Lixão internacional

Lixo coletado na Ilha do Mel (PR) é embarcado para análise
(fotos cedidas por Andressa R. Debiazio)

Catar conchinhas na areia da praia pode ser uma brincadeira divertida e saudável em qualquer época da vida. Era o que fazia a bióloga Andressa Rutz Debiazio, da Pontifícia Universidade Católica do Paraná (PUCPR), na Ilha do Mel, no litoral paranaense, quando encontrou uma garrafa de vodka russa. Um achado que poderia ser apenas uma curiosidade acabou sendo o ponto de partida para uma pesquisa que revelou a presença de uma expressiva quantidade de lixo estrangeiro na região.

 
No levantamento que embasou sua monografia, a bióloga encontrou 148 embalagens de metal, vidro, papel e plástico, oriundas de 42 países diferentes. Perfeitamente reciclável, esse material é atirado ao mar e, por ação das marés, acaba alcançando o litoral. De outubro de 2004 a maio deste ano, foram feitas dez coletas em pontos estrategicamente situados ao longo dos 22 km de costa da Estação Ecológica da Ilha do Mel (no total, a ilha tem 35 km de extensão). A origem dos produtos foi identificada pelo idioma usado nos rótulos e, principalmente, pelo código de barras, que segue uma tabela universal.
 
Os principais responsáveis pela sujeira podem ser navios de todas as partes do mundo que atravessam o Canal da Galheta em direção aos portos de Paranaguá e Antonina, no Paraná. “Não temos provas, mas são fortes os indícios de que o lixo venha de navios cargueiros e dos cruzeiros de turismo que passam pela costa, pois boa parte do material coletado estava em bom estado de conservação, tendo sido lançado às água havia pouco tempo”, afirma a bióloga. Em geral, os objetos que atravessam o oceano como pequenas naves flutuantes chegam à costa já bastante deteriorados.
 
As coletas revelam um desrespeito à legislação internacional que rege o tratamento do lixo em navios. “Se voltarmos na história, veremos que muitas epidemias foram disseminadas por essas embarcações”, lembra Debiazio. Por isso, conclui, o lixo estrangeiro deveria receber o mesmo tratamento dado ao lixo hospitalar.
 
Além de ser uma ameaça potencial à saúde pública, o lixo provoca sérios danos ambientais, como a morte de tartarugas marinhas por ingestão de plásticos, confundidos com algas, e a contaminação da água e da areia por resíduos tóxicos liberados pelas embalagens de inseticidas.
 
Vale destacar que, nos exemplos apontados, o lixo estrangeiro não é o maior vilão.

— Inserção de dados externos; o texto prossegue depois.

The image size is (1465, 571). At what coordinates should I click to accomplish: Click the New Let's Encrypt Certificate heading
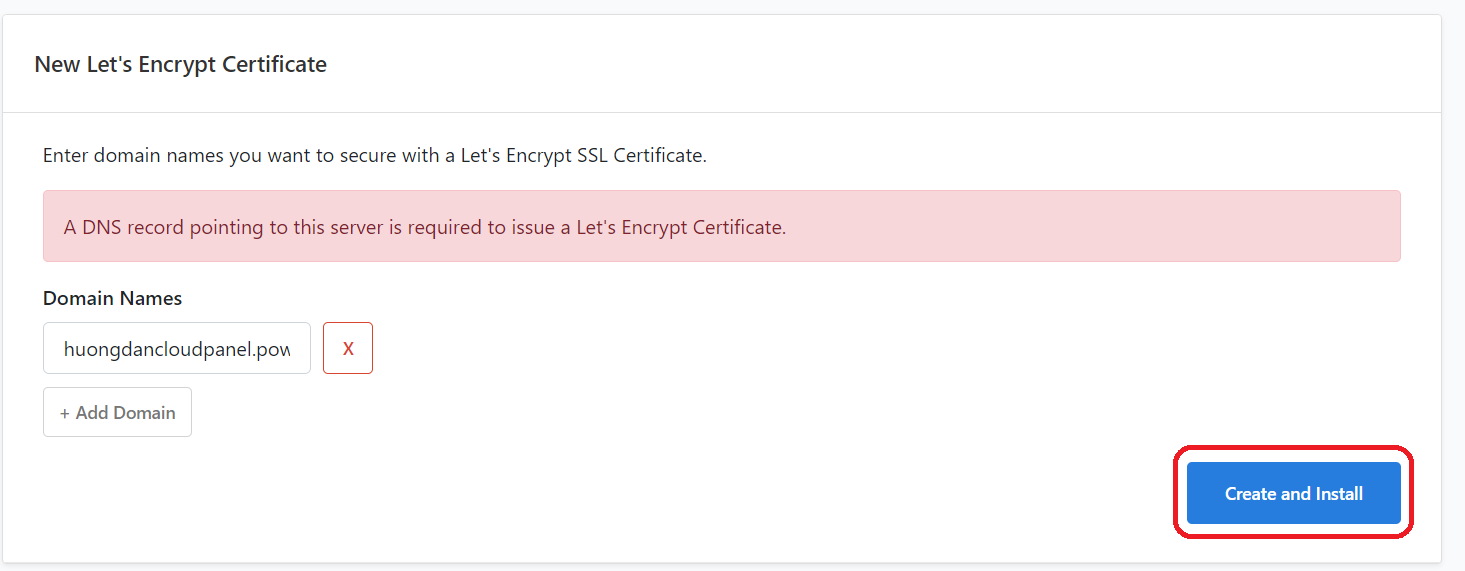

Durante o estudo, a pesquisadora se surpreendeu com a quantidade de lixo brasileiro encontrado na reserva. De todo o material recolhido, cerca de 98% era de lixo nacional.
 
Debiazio afirma que o problema revelado em sua monografia não ocorre apenas no litoral paranaense, mas em toda a costa brasileira e possivelmente nas praias de vários outros países. A organização não-governamental Praia Local, Lixo Global já havia feito levantamentos semelhantes no litoral norte da Bahia e ofereceu decisivo apoio à pesquisadora paranaense durante a realização de seu trabalho.
 

Atualmente a bióloga da PUCPR dirige o projeto Que Lixo É Esse? , cujo principal objetivo é levar educação ambiental a escolas do litoral e das ilhas paranaenses. Ela pretende também buscar alternativas de aproveitamento do lixo recolhido na costa, visando criar uma fonte extra de renda para as comunidades da região que vivem exclusivamente da pesca.